No what they are banking on is this explanation. Pandora is going out of business based on the prices for content you are charging them. So don't compare our offer to theirs, because theirs is a temporary illusion. Now Pandora and Spotify have special places in the marketplace with investor capital can be used to fund the companies at a loss, potentially for a few more years. But eventually that ends. Apple is suggesting that this is price point where a real company can come in and resell the content and make money.

However, this is a crushingly low amount of revenue for the content. Only a fraction of this would ever make it back to the artist creating the song. Even if you had a hit that got played, for example, 100,000 times in a year. The artist would probably do better setting up shop in the subway with a hat on the floor for a week.

So basically it is unclear that streaming even works as a business model.

I agree with your first paragraph, but I think you take too much of an extreme view in your second point. Firstly, a hit is not played only 100,000 times a year. It is played in the millionsand possible even billions. Have you ever listened to a hit only once? I didn't think so, otherwise it wouldn't be a hit. You would have millions of apple users using this service - so lets not get out of hand here.

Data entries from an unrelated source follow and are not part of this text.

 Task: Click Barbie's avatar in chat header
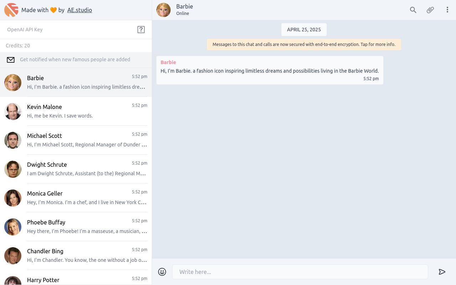(164, 10)
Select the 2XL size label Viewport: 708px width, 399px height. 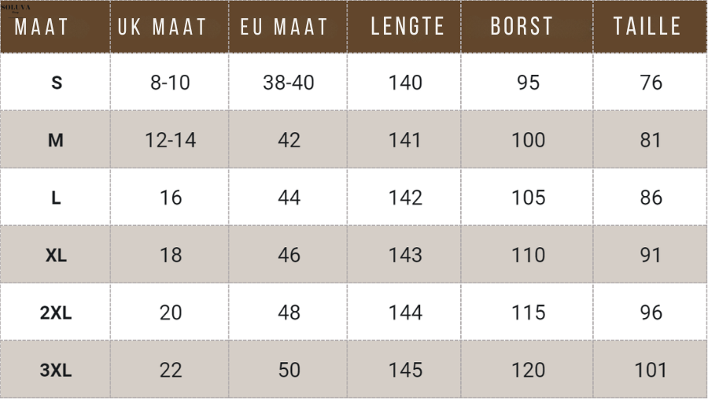tap(56, 313)
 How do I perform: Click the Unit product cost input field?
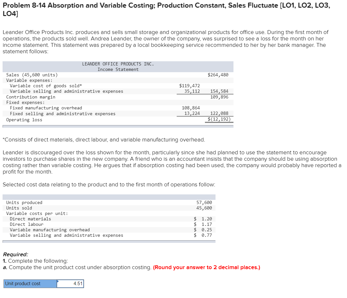70,284
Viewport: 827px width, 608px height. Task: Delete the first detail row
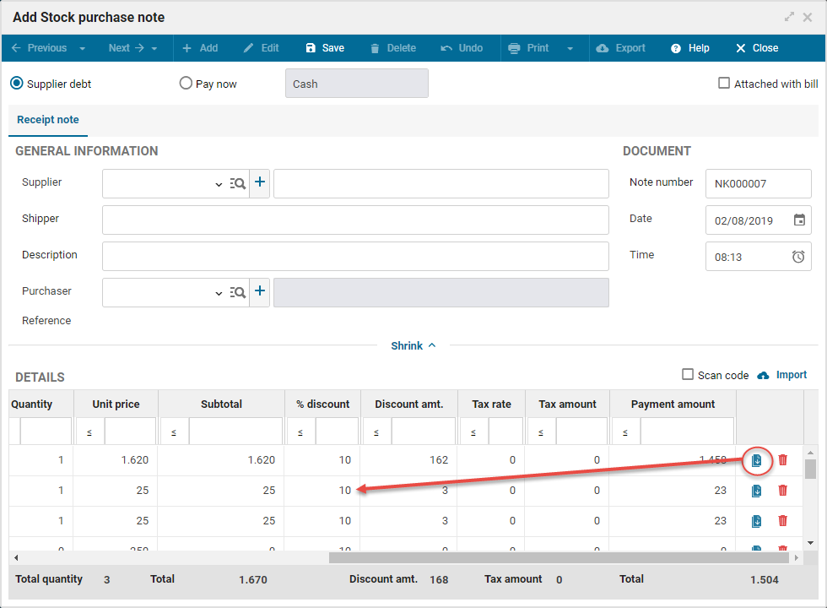782,460
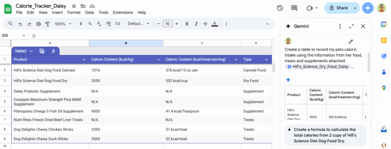The height and width of the screenshot is (149, 391).
Task: Open version history clock icon
Action: (x=280, y=8)
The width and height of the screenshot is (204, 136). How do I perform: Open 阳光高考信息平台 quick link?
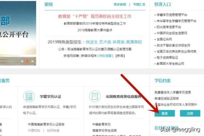(x=169, y=27)
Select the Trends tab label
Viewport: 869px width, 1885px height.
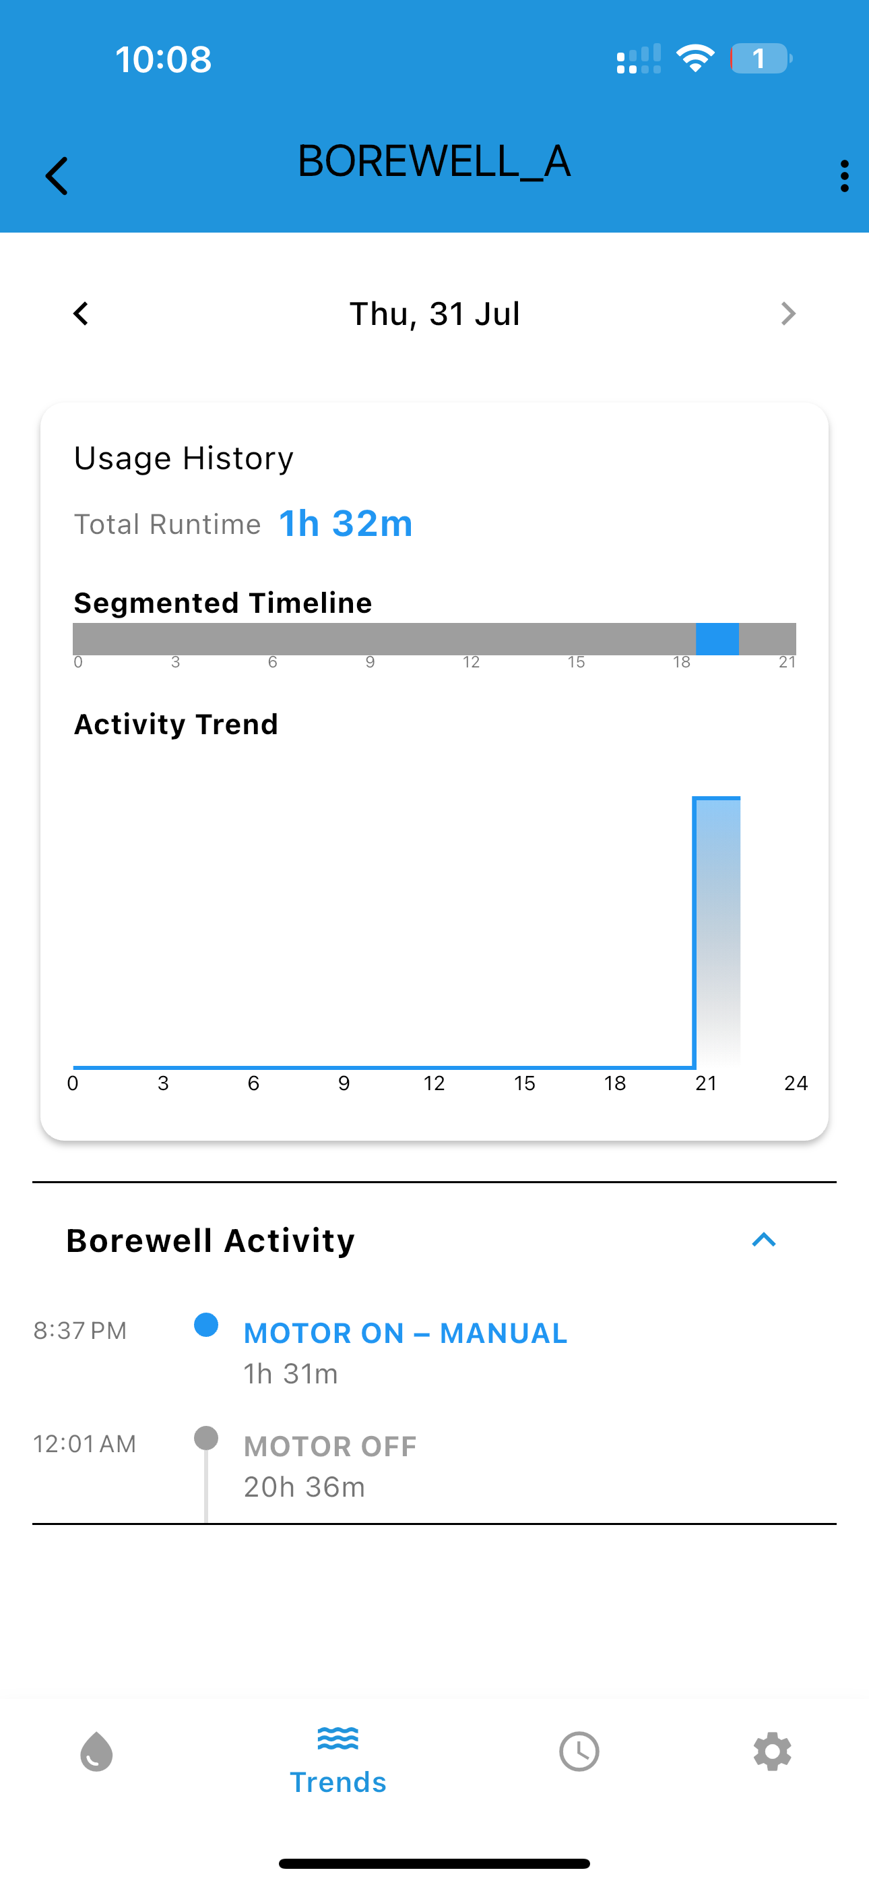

Not to mention, that this would not replace iTunes, it is a supplemental service. So, artists will be making as much as they do now through iTunes sales - plus extra from streaming. And besides, most artists make all their money from concerts anyway...
 
I agree with your first paragraph, but I think you take too much of an extreme view in your second point. Firstly, a hit is not played only 100,000 times a year. It is played in the millionsand possible even billions. Have you ever listened to a hit only once? I didn't think so, otherwise it wouldn't be a hit. You would have millions of apple users using this service - so lets not get out of hand here.

Not to mention, that this would not replace iTunes, it is a supplemental service. So, artists will be making as much as they do now through iTunes sales - plus extra from streaming. And besides, most artists make all their money from concerts anyway...

I doubt it. When you want to listen to music, if you turn to Pandora, that is one less time you dive into your iTunes collection. Every time you don't dive into your collection, means you are one less step closer to thinking, "Gee, I've heard all this stuff, I think I will buy something new."

This doesn't seem to provide any artists with anything that comes close to being a meaningful bit of revenue. Maybe the most popular singers in the world, like Adel, might get a check that is big enough to be a game changer. Except for those singers their other revenues are so large that even the fairly big checks they get from Pandora are probably dwarfed by just a few concerts.
 
Spotify is destroying the music business. You said it yourself, it is giving away the product and yet getting only the most modest of revenues from the customers. It is turning former paying customers into folks who expect to get it for free.

This has to be a joke. Piracy killed the music business. Spotify and other streaming services are bringing it back to life.
 
This has to be a joke. Piracy killed the music business. Spotify and other streaming services are bringing it back to life.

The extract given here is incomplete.